When sunlight is absorbed by pigment molecules in a chloroplast, an energized electron is generated that moves from molecule to molecule through a transport chain until ultimately it drives the conversion of carbon dioxide into carbohydrate sugars.

This electron transport chain is called a “Z-scheme” because the pattern of movement resembles the letter Z on its side. Yang and his colleagues also use a Z-scheme in their system only they deploy two Earth abundant and stable semiconductors – silicon and titanium oxide – loaded with co-catalysts and with an ohmic contact inserted between them. Silicon was used for the hydrogen-generating photocathode and titanium oxide for the oxygen-generating photoanode. The tree-like architecture was used to maximize the system’s performance. Like trees in a real forest, the dense arrays of artificial nanowire trees suppress sunlight reflection and provide more surface area for fuel producing reactions.

“Upon illumination photo-excited electron−hole pairs are generated in silicon and titanium oxide, which absorb different regions of the solar spectrum,” Yang says. “The photo-generated electrons in the silicon nanowires migrate to the surface and reduce protons to generate hydrogen while the photo-generated holes in the titanium oxide nanowires oxidize water to evolve oxygen molecules. The majority charge carriers from both semiconductors recombine at the ohmic contact, completing the relay of the Z-scheme, similar to that of natural photosynthesis.”

Under simulated sunlight, this integrated nanowire-based artificial photosynthesis system achieved a 0.12-percent solar-to-fuel conversion efficiency. Although comparable to some natural photosynthetic conversion efficiencies, this rate will have to be substantially improved for commercial use.

However, the modular design of this system allows for newly discovered individual components to be readily incorporated to improve its performance. For example, Yang notes that the photocurrent output from the system’s silicon cathodes and titanium oxide anodes do not match, and that the lower photocurrent output from the anodes is limiting the system’s overall performance.

Yang said, “We have some good ideas to develop stable photoanodes with better performance than titanium oxide. We’re confident that we will be able to replace titanium oxide anodes in the near future and push the energy conversion efficiency up into single digit percentages.”

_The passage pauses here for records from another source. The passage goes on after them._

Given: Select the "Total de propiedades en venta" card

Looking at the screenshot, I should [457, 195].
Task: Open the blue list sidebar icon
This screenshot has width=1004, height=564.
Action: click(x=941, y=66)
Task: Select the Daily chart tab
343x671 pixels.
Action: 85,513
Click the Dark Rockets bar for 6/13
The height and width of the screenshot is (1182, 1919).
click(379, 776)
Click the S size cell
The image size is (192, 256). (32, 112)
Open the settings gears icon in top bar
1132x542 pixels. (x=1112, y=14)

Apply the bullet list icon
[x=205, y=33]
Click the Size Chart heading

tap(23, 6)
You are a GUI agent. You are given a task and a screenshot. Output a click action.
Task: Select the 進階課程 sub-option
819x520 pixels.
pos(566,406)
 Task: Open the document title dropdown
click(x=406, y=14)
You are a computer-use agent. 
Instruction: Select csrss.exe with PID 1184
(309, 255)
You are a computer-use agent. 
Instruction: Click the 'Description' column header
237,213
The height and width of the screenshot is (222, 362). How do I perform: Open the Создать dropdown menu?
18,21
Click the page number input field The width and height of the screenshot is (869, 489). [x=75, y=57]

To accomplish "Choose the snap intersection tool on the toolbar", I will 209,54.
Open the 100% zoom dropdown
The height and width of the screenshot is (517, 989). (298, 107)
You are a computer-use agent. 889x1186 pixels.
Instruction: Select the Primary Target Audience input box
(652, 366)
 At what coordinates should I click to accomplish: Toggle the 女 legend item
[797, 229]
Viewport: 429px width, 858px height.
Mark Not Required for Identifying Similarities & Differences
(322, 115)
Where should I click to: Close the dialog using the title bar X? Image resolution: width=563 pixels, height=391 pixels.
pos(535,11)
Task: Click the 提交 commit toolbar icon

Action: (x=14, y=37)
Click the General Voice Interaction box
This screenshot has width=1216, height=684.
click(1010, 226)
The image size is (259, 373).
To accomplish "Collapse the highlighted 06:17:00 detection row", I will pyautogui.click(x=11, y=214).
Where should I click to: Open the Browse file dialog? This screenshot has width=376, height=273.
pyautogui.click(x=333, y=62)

The about one eighth of a percent efficiency is only a start that shows the concept functions.  Still, efficiency is just one part of the equation to get to market acceptance.  Efficiency is inversely proportional to cost.  If technology is really low cost the efficiency need not be high or if technology is expensive it has to be very efficient.

The vague addressing of the technology end product is a little disconcerting.  The press release mentions hydrogen as a product a well as carbon dioxide to carbohydrate sugars.  Today it is still much more market worthy to get to a carbon fuel than chase the hydrogen dream.

This is a good-looking technology.  It doesn’t seem to use costly materials.  The question then goes back to the efficiency vs. cost matter.  If it’s low cost and produces sugars the LBNL folks might just have a major success.